◆ **Task prompt**: In the stretch of data from the start through the line that contains "(892, 104).", change every "Identify the location of" to "Find the position of" and leave everything else as it is. Return only that stretch.

◆ **Records to use**:
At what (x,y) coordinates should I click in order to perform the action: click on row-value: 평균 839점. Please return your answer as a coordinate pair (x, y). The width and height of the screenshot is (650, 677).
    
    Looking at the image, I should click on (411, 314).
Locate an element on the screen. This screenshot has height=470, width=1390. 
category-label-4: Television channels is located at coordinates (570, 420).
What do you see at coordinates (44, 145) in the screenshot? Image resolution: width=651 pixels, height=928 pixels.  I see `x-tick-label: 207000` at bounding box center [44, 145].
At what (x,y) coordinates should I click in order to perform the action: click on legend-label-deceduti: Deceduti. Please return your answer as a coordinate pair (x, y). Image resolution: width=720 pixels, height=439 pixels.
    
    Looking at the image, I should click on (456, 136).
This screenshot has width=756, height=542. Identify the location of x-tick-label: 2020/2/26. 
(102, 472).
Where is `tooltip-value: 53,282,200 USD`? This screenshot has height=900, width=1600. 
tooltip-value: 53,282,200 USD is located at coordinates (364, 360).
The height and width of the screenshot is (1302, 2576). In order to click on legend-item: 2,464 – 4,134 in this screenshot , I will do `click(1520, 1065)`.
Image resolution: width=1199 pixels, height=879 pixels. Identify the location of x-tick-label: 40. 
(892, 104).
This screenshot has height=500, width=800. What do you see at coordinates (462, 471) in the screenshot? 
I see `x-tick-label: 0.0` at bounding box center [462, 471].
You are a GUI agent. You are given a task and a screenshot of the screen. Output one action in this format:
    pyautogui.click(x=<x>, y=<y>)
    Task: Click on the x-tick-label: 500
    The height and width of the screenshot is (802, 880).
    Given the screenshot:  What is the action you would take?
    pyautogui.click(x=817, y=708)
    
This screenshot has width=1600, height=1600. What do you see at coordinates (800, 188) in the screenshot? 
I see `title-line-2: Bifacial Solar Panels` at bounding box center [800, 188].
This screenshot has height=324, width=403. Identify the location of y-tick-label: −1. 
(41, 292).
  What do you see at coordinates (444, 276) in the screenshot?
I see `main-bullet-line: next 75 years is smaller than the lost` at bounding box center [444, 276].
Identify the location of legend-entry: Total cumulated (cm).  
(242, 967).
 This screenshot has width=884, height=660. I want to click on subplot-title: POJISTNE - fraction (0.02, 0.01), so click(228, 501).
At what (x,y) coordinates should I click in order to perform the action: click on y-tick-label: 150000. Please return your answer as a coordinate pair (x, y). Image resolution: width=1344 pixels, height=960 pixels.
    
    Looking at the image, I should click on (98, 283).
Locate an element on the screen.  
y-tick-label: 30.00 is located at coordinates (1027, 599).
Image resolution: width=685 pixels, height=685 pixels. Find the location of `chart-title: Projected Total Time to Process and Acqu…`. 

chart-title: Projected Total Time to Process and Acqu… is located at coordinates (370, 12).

◆ **Output for this exercise**:
At what (x,y) coordinates should I click in order to perform the action: click on row-value: 평균 839점. Please return your answer as a coordinate pair (x, y). The width and height of the screenshot is (650, 677).
    
    Looking at the image, I should click on (411, 314).
Locate an element on the screen. This screenshot has height=470, width=1390. 
category-label-4: Television channels is located at coordinates (570, 420).
What do you see at coordinates (44, 145) in the screenshot? Image resolution: width=651 pixels, height=928 pixels.  I see `x-tick-label: 207000` at bounding box center [44, 145].
At what (x,y) coordinates should I click in order to perform the action: click on legend-label-deceduti: Deceduti. Please return your answer as a coordinate pair (x, y). Image resolution: width=720 pixels, height=439 pixels.
    
    Looking at the image, I should click on (456, 136).
This screenshot has width=756, height=542. Find the position of x-tick-label: 2020/2/26. 
(102, 472).
Where is `tooltip-value: 53,282,200 USD`? This screenshot has height=900, width=1600. 
tooltip-value: 53,282,200 USD is located at coordinates (364, 360).
The height and width of the screenshot is (1302, 2576). In order to click on legend-item: 2,464 – 4,134 in this screenshot , I will do `click(1520, 1065)`.
Image resolution: width=1199 pixels, height=879 pixels. Find the position of x-tick-label: 40. 
(892, 104).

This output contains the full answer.